Hot Docs/EFP: Changing Face of Europe: Res Creata

Hot Docs/EFP: Changing Face of Europe: Res Creata

Res Creata is both a paean and a plea, an articulate essay designed to instruct and to persuade, a film that explores the relationship (rarely fair, seldom equitable) between humans and animals.


Co-written with Silvia della Sala, whom director Alessandro Cattaneo claims has lived a life ‘of companionship with animals’, the film introduces us to academics who rail against mankind’s cruelty and obstinacy, but also to those rare folk whose lives are defined by their love of, and engagement with, birds and beasts. 


As a species, our prevailing attitude is anthropocentric, the film suggests, meaning that animals are classified within a pyramid construction with humans at the top. The opposing philosophy that Cattaneo proposes in the film is that of animism, denoting a system free of hierarchy and polarities, such as top/bottom, better/worse, good/bad.


“Life is participating at life,” comments one academic of the change of human mindset needed to embrace this alternative approach. “Becoming animal means to participate in the life of the earth without believing that we occupy a privileged place.”


A zoo-musicologist speaks passionately about the communication mechanisms that animals possess, talking of the ‘jazz improvisations’ within whale song exchange. “Understanding non-human language has an ethical value,” he says. “The more we know and understand, the more we can respect animals, comprehend their complexity and behave accordingly.” Failure on our part to do so, he underlines, will continue to render them ‘inferior, insignificant, simple and banal’ in our eyes.


Thankfully, the film also presents an ensemble of dedicated animal lovers. A shepherd speaks lovingly of his flock.

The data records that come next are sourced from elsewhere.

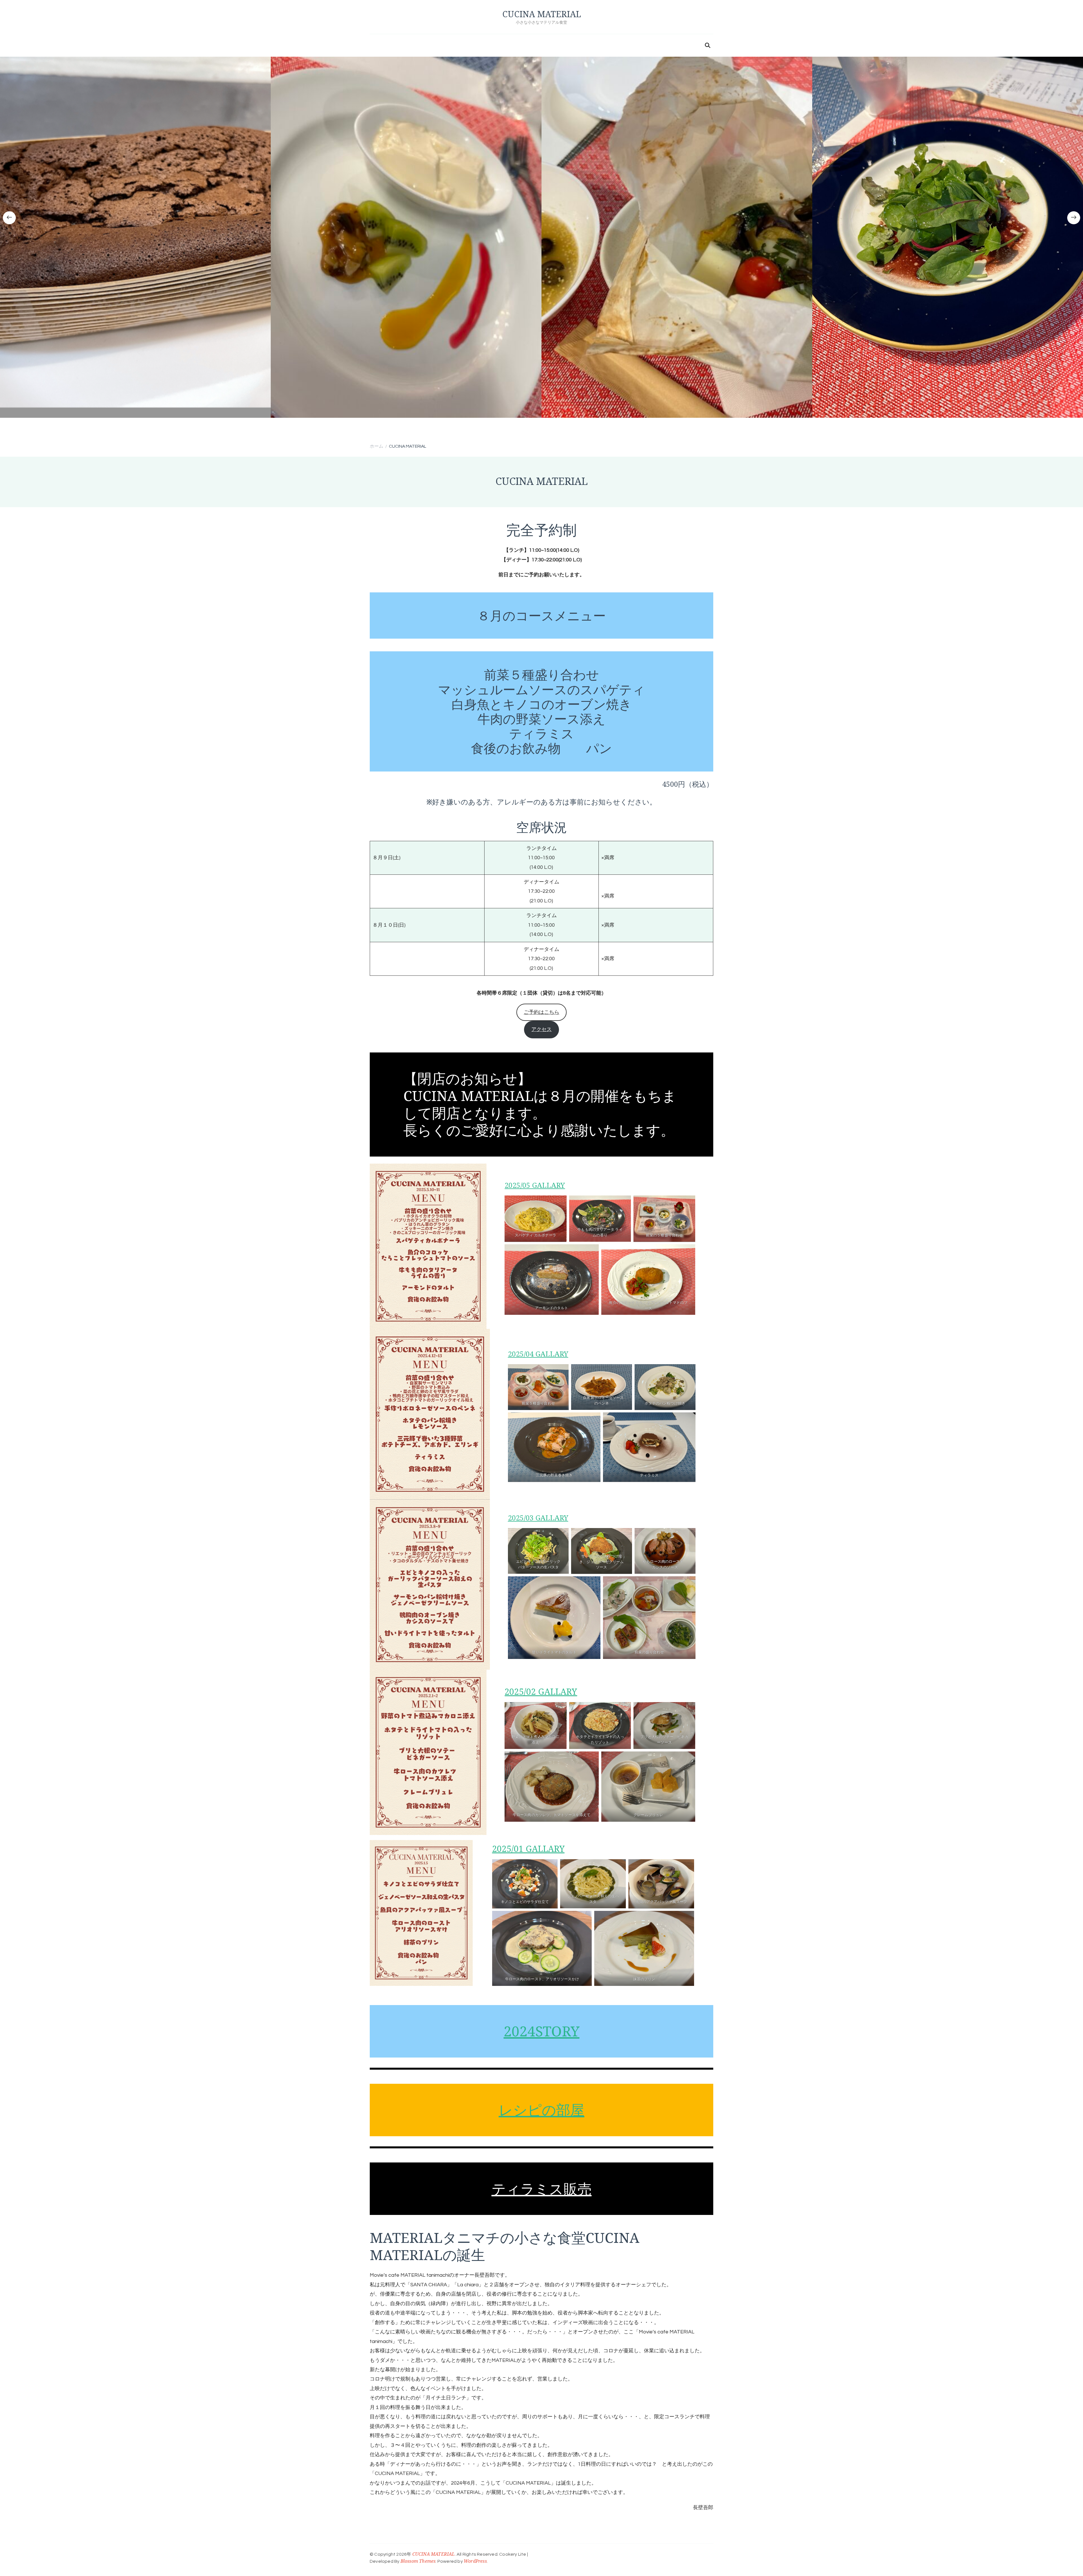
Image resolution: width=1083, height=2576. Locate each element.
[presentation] (9, 217)
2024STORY (542, 2031)
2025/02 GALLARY (541, 1691)
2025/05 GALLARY (535, 1185)
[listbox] (541, 248)
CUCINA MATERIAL (541, 14)
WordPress (475, 2561)
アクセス (541, 1029)
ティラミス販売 (542, 2188)
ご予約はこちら (541, 1012)
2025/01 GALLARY (528, 1848)
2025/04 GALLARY (538, 1354)
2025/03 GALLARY (538, 1517)
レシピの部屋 (541, 2109)
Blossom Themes (418, 2561)
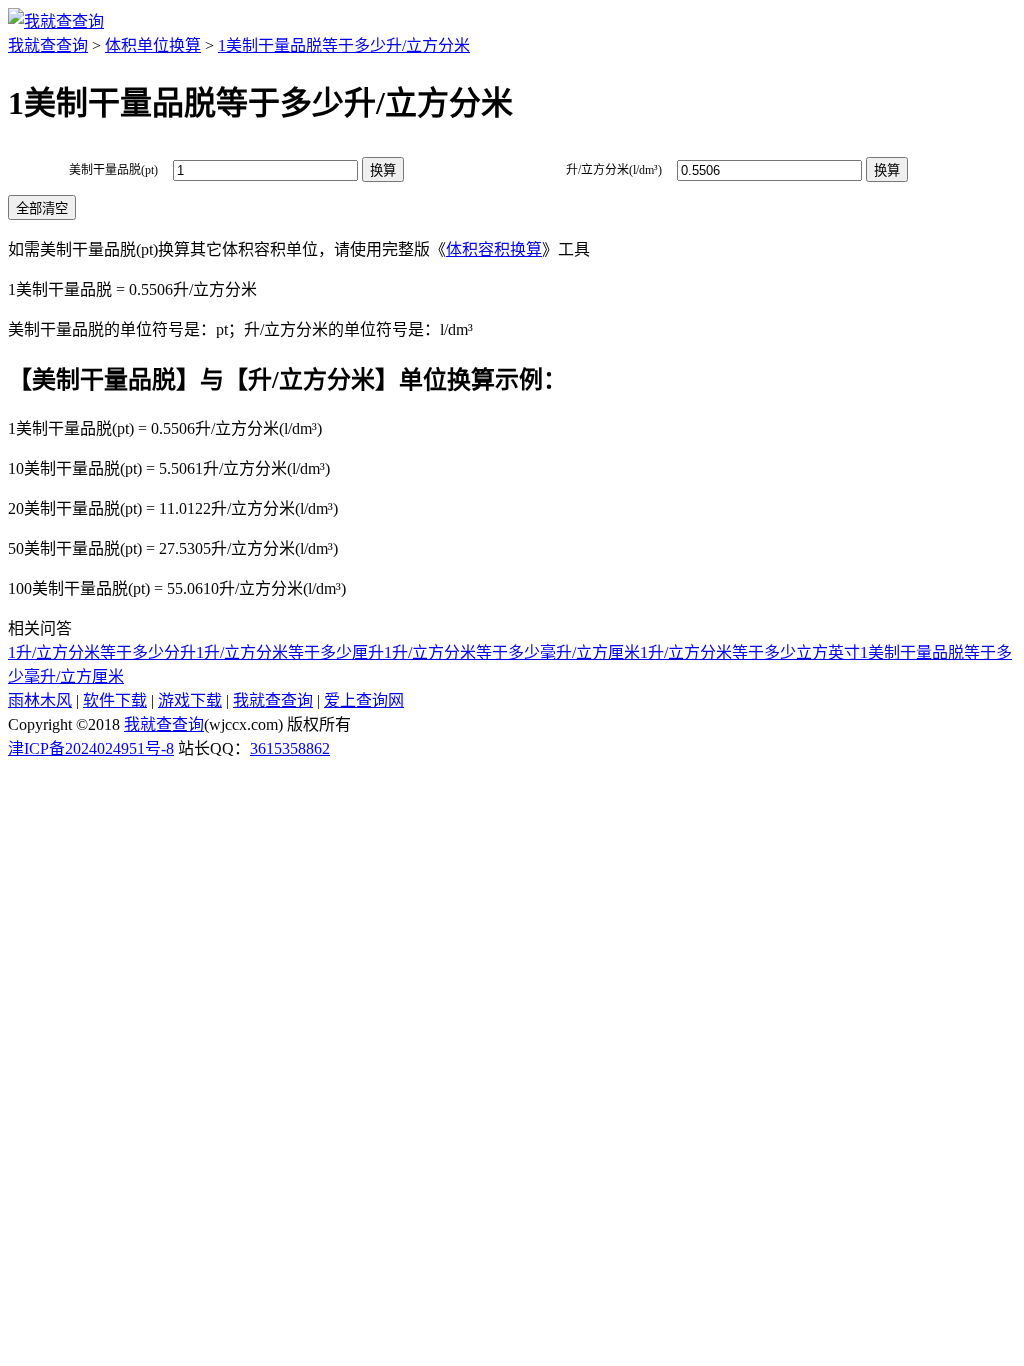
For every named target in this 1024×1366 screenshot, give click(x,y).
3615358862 (290, 748)
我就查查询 (48, 45)
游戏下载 (190, 700)
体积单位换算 (153, 45)
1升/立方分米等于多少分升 (102, 652)
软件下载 (115, 700)
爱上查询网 (364, 700)
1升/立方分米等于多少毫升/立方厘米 (512, 652)
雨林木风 (40, 700)
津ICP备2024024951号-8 (91, 748)
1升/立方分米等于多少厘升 (290, 652)
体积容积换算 (494, 249)
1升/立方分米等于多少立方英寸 (750, 652)
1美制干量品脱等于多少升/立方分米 (344, 45)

The sheep have been a passion for him since he was a kid and he cannot live without them, although the solitude that such a lifestyle brings makes the idea of a romance with him less enticing, he observes (and regrets). 

Elsewhere a beatific beekeeper attends to her hives, while live snakes are handled and lauded during a religious ceremony in Italy’s Abruzzo region. A falconer justifies his passion for the craft by equating the lack of freedom experienced by his hawks (birds that he clearly loves dearly) with the captivity that man is born into. 


“We wanted to have a broad view on the topic, to mix these the [academic] characters with other protagonists who live a more day-to-day concrete life with animals,” says Cattaneo.


A key participant in the film is Giovanni Ferretti, a founder member of the influential “philo-Sovietic punk band” CCCP that played in Italy from the early 80s to the mid-90s. These days, he lives once more in the Emilia-Romagna region of Italy where he was brought up. Ferretti has intense wizardly eyes and speaks with a passion for the animals he has loved since childhood. His forebears were all shepherds, he says, but his father died when he “was in the womb” and the farming connection was therefore lost. But then again, children have to do something different from their fathers, he continues, hence his ascension into agit ‘pop’ fame and status.


“But at a certain point he decided to quit his musical career,” says director Cattaneo. “He said he had been living in somebody else’s house for a while in his life, and that his real roots were back in his Apennine village.”


Now Ferretti lives a very private and reserved life, the director explains, but still he is continually pursued by journalists and photographers and therefore avoids media contact. But he was fascinated by the animal project and eventually extended his involvement so that the production could shoot with him within the winter and spring season.


The film is intriguingly book-ended by the tale and ultimate fate of a 17-ton white whale that is washed up onto a Sardinian beach. Such was the vastness of the carcass, the local authorities had no idea how to remove it. But the response of the public to it was instructive, Cattaneo explains of what he observed during their two day-shoot on the island, two months after the whale had first appeared.


“What we found was that there was this very respectful procession of people going to the whale, as a kind of tribute… a kind of mourning procession to the beach which was similar to a funeral for a man,” he says.


But the next day, something extraordinary happened, and the sea itself decided to reclaim the carcass, with no need for human intervention. “Yes, it worked on a symbolic level and on a filmic level,” concludes Cattaneo. “It seemed like a parable.”